Questions to answer:
[a] Reproduce word for word the portion of the passage on U.S.-Israel relations that begins at the words "When both of" and stops after the words "a different view.".
[b] List every person named in the passage on U.S.-Israel relations.

(Source extract begins)

The Iranian talks look even more likely to end without resolution. On what
seems like a daily basis, Ahmadinejad and Supreme Leader Ayatollah Ali
Khamenei reaffirm their determination to accelerate Iran's nuclear program
and add to the rapidly growing stockpiles of low-enriched uranium. The talks
are not likely to throw them off this path.
When both of these diplomatic initiatives grind down, then, and hopes for
change fade, the U.S.-Israel relationship will face new strains. Obama can
tolerate an impasse on the Iranian front for some time, but Netanyahu cannot.
Although Obama and his advisors certainly do not want to see a nuclear-armed
Iran, some find the prospect of an attack against the Islamic Republic even
more frightening. As the countdown to a nuclear Iran draws ever near, many
top Netanyahu advisors have a different view.
On the Palestinian file, the opposite is true: It is Obama who cannot live
with an impasse and the Israelis who can. Since 2005, when Israel withdrew
every soldier and 8,000 settlers from Gaza, only to be rewarded by a Hamas
coup and thousands of Qassam rockets, Israelis have been skeptical that
further Oslo Accords-type agreements can enhance their security. The idea of
negotiating with the Palestinians to pull the Israeli army out of the West
Bank, for example, doesn't inspire much public enthusiasm. Trouble is, many
Americans do still believe in the Oslo idea. And a breakdown of
Israeli-Palestinian talks would put enormous strains on Washington's
relations with Arab countries like Saudi Arabia that need diplomatic movement
to quiet domestic tensions. Allowing the talks to fail would also be
unacceptable to the European Union and profoundly unsettling to important
parts of Obama's own political coalition. Without a peace process, there will
be more pressure for anti-Israel resolutions at the United Nations, leaving
Obama with a bitter choice between using the U.S. veto to prevent them or
allowing them to pass, imperiling an ally and inflaming demands for U.S.

(Source extract ends)
(Source data begins)

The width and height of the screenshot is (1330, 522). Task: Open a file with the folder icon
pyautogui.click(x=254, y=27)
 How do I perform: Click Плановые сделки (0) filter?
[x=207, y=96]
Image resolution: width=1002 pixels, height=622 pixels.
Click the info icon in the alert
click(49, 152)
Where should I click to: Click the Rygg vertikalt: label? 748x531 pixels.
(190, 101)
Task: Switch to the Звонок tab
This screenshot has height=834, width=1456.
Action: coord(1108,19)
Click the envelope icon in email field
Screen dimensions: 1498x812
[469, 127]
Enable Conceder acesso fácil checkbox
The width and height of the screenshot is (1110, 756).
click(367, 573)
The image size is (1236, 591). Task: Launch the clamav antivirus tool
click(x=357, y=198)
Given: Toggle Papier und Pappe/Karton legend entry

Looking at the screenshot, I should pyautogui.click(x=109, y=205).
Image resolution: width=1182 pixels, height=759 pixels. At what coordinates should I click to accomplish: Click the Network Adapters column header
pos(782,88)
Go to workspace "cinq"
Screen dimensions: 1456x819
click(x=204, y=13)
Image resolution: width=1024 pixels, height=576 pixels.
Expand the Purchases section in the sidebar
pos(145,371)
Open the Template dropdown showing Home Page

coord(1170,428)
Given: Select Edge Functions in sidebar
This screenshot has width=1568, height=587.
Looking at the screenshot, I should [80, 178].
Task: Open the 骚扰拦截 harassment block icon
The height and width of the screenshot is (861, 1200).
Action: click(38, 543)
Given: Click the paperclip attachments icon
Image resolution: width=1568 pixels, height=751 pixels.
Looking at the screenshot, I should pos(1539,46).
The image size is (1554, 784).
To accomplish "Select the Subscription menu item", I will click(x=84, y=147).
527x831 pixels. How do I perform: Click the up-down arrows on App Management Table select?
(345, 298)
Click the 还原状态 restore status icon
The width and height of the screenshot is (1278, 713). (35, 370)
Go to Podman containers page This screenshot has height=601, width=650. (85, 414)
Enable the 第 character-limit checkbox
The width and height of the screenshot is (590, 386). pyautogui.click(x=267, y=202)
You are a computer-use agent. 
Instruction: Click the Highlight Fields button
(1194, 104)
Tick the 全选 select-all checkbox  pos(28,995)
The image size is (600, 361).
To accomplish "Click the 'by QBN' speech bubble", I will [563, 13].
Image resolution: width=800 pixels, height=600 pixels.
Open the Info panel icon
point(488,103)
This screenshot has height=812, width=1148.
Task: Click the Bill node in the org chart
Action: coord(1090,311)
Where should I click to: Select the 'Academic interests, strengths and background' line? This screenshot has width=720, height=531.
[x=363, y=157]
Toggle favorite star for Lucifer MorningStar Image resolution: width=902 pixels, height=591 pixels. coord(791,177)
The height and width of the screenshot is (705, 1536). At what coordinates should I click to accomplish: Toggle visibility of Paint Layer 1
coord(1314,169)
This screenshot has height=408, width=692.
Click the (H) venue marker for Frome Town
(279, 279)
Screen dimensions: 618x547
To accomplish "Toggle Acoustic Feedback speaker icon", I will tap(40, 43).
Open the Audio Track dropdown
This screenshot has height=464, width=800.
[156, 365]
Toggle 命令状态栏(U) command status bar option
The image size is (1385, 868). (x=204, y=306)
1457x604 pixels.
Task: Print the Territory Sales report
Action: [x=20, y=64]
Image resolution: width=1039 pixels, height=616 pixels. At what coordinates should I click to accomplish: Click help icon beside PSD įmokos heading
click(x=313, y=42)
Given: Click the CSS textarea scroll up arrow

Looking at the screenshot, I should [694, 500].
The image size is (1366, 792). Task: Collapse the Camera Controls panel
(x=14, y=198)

(Source data ends)

Solved problems:
[a]
When both of these diplomatic initiatives grind down, then, and hopes for
change fade, the U.S.-Israel relationship will face new strains. Obama can
tolerate an impasse on the Iranian front for some time, but Netanyahu cannot.
Although Obama and his advisors certainly do not want to see a nuclear-armed
Iran, some find the prospect of an attack against the Islamic Republic even
more frightening. As the countdown to a nuclear Iran draws ever near, many
top Netanyahu advisors have a different view.

[b]
Ahmadinejad
Ayatollah Ali Khamenei
Obama
Netanyahu